PERERA, LA MEJOR MULETA DEL MUNDO.

Decía Manuel Capetillo que el temple era un pase, un paso. ¿Pero quién consigue que la embestida del toro se desplace sin reponer, sin apretar hacia adentro, sometiendo posibles hachazos o cambios de ritmo, larga, obediente, hasta la consumación del muletazo para que, después, el animal quede situado, cuadrado, en disposición de embistir exactamente con la primera vez?

La respuesta se dificulta si tenemos en cuenta los innumerables comportamientos del toro, sus infinitas y variables embestidas. ¿Por qué, entonces, a la muleta de Perera la obedecen tantos toros?

Mi explicación es la siguiente: Primero: porque pica poco a sus toros, facilitando su movilidad.
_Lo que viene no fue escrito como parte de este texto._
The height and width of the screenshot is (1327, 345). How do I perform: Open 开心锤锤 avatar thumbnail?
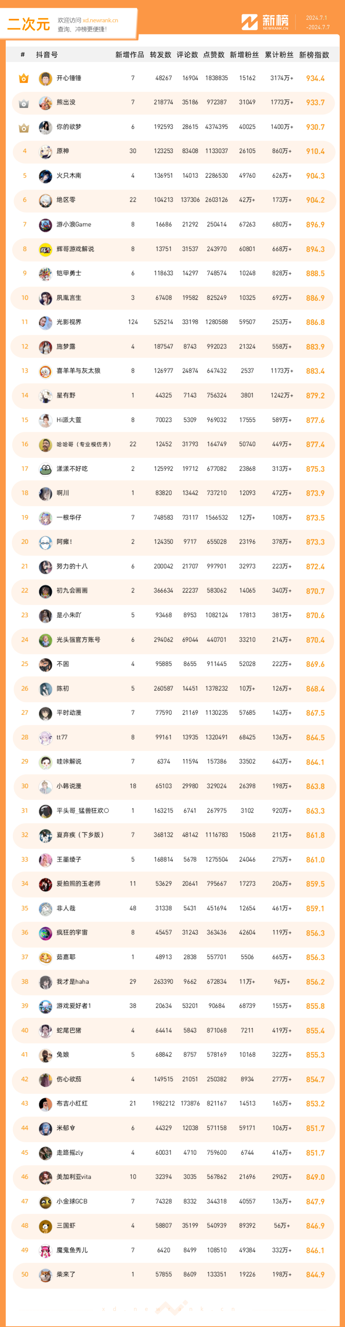click(x=45, y=78)
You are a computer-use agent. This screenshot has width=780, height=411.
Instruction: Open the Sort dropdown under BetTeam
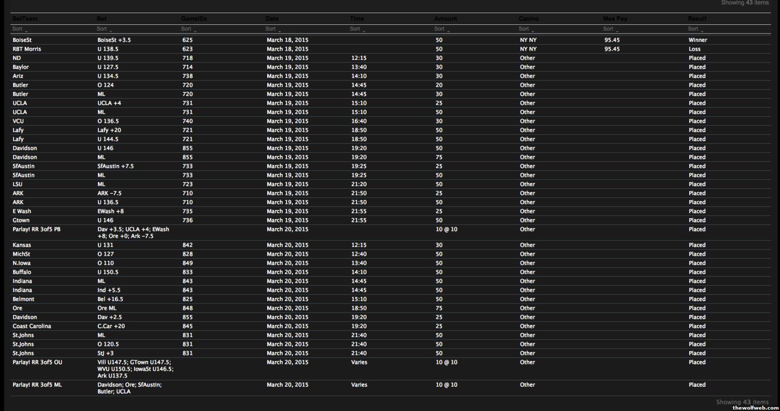point(20,29)
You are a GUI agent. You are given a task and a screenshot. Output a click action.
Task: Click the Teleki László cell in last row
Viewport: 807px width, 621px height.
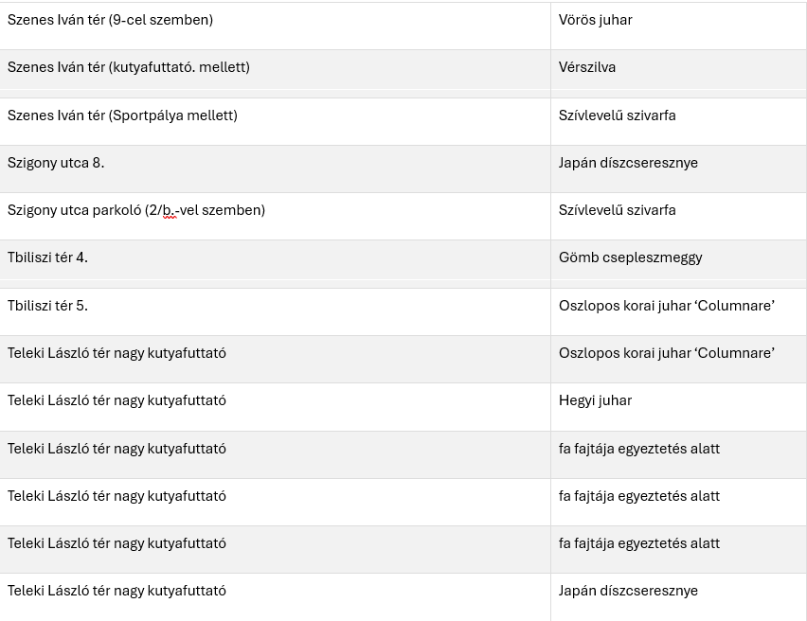click(x=117, y=591)
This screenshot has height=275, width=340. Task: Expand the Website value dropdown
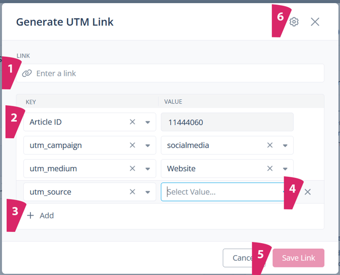coord(285,169)
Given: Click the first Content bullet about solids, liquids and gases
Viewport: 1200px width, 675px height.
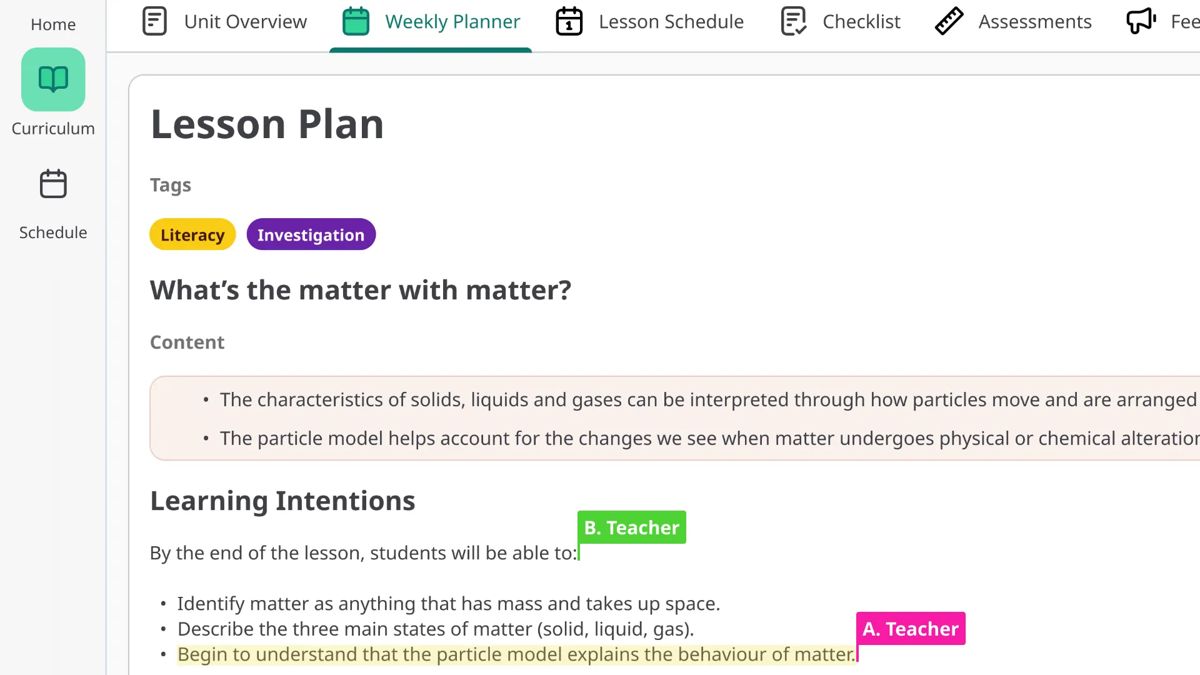Looking at the screenshot, I should 708,400.
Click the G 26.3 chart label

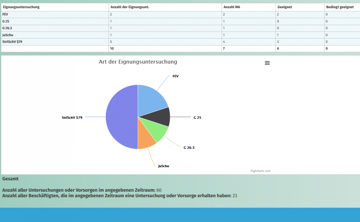coord(189,148)
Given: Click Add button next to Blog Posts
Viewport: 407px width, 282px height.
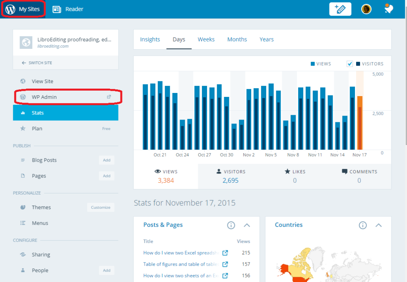Looking at the screenshot, I should click(107, 160).
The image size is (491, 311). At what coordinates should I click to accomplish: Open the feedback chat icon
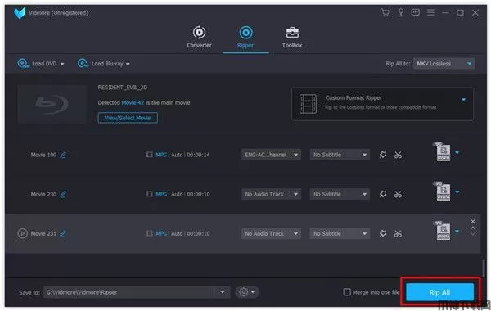click(416, 13)
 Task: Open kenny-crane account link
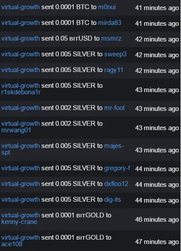19,222

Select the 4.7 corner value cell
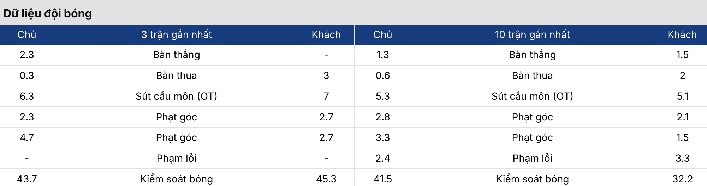coord(27,137)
De la corrección de la embestida es él quien se encarga. Segundo: porque coloca su cuerpo en el sitio que otros colocan la muleta. Tercero: porque tapa enseguida el mundo al toro: sólo ve el trapo que lo reta. Cuarto: porque tiene el valor inquebrantable de dejarle el engaño puesto entre pase y pase, sin temor a ningún arrepentimiento de la embestida y a su posible derrote. Y quinto: porque manda tanto en el cite, como en el embroque, a veces sutiles pero firmes toques durante el viaje, y porque su autoridad, inteligente, es igual de persuasiva en los remates.

Esta firmeza, esta autoridad permiten pensar al torero: estructurar faenas de deslumbrante argumento y profundizar los muletazos hasta lograr la mayor hondura. El toreo de Miguel Ángel Perera, con temple y plomada, deslizante y esculpido, ha hecho de Perera la mejor muleta del mundo.